HEARTBEAT_INTERVAL 3000000
NODE_TIMEOUT 8000000
AUTO_START_TIMEOUT 600000000
NETWORK_POLLING_INTERVAL 3000000
NETWORK_FAILURE_DETECTION INOUT
MAX_CONFIGURED_PACKAGES 20
Jeff_
Occasional Advisor

Re: Serviceguard shutting down packages during upgrades

Also none of the nodes rebooted themselves Stephen maybee that is because all 3 lost public network for 15 minutes so it must have uppassed a stop trying threshold as well and left all packages shtudown even though autorun was on?
Turgay Cavdar
Honored Contributor

Re: Serviceguard shutting down packages during upgrades

If you dont want that the package go down when public network is down, you should comment SUBNET/MONITORED_SUBNET fields in the package config file, and reapply your new config.

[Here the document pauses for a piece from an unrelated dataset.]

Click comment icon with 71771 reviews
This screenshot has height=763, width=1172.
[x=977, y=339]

You can try to set NODE_TIMEOUT to higher values but it also means that your cluster formation and package failover times will increase.

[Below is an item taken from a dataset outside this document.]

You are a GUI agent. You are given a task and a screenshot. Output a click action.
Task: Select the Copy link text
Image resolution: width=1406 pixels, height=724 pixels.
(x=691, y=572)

If you a chance to use a hub (you know they are very cheap) for heartbeat network, then it will give solve your problems.
Jeff_
Occasional Advisor

Re: Serviceguard shutting down packages during upgrades

I do not see subnet anything in the cluster ASCII file. Is it monitored by default and you have to put something explicit to exclude it did the parmater name change over the years? What you said makes sense but I do not see a subnet parameter anywhere in the current running cluster config.
Turgay Cavdar
Honored Contributor

Re: Serviceguard shutting down packages during upgrades

Not in cluster config file, it is in package config file. Probably in /etc/cmcluster/PKG_xxx .
Jeff_
Occasional Advisor

Re: Serviceguard shutting down packages during upgrades

There is a subnet value defined in the package config files. Is there a value to set what the poll interval is and how many failures on the subnet polling so I can set it to say 10 minutes downtime before failover?
Turgay Cavdar
Honored Contributor

Re: Serviceguard shutting down packages during upgrades

There is no "poll interval" parameter for SUBNET. You set it or doesnt set it. If you set it, this means: when your network card which is serving for your subnet goes down (and if there is no standby card) the package will be switched to another nodes. If you don't set it, this means the package continue to run even your network card goes down.
Jeff_
Occasional Advisor

Re: Serviceguard shutting down packages during upgrades

Is it required to have a subnet defined in servieguard if you dont want it monitored? If you do want it monitored is there a way to up the number of failures and poll intervals before it fails the package over?
Turgay Cavdar
Honored Contributor

Re: Serviceguard shutting down packages during upgrades

No SUBNET value is not required, it totally depends on your needs on the environment.
Jeff_
Occasional Advisor

Re: Serviceguard shutting down packages during upgrades

Is there a way to up the number failures and timeout interval on the subnet?
Turgay Cavdar
Honored Contributor

Re: Serviceguard shutting down packages during upgrades

As far as i know there is no way to set number of failures and timeout interval for the SUBNET value.
Stephen Doud
Honored Contributor

Re: Serviceguard shutting down packages during upgrades

Subnet failures are determined when SG finds that a NIC fails and an IP cannot be transferred to a standby NIC; it also marks the subnet down. If any packages have a dependency on that subnet (via the SUBNET parameter in the package configuration file), it halts the packages.

If a package is configured such that it does -not- have a SUBNET dependency (commented out, and cmapplyconf'd), then Serviceguard will not halt that package on a subnet failure. There is no requirement to make a package dependent on a subnet.

There are no package-specific subnet failure timing parameters available.

So, to avoid a package halt on a NIC/network failure, don't use the SUBNET parameter in the package configuration file and cmapplyconf it.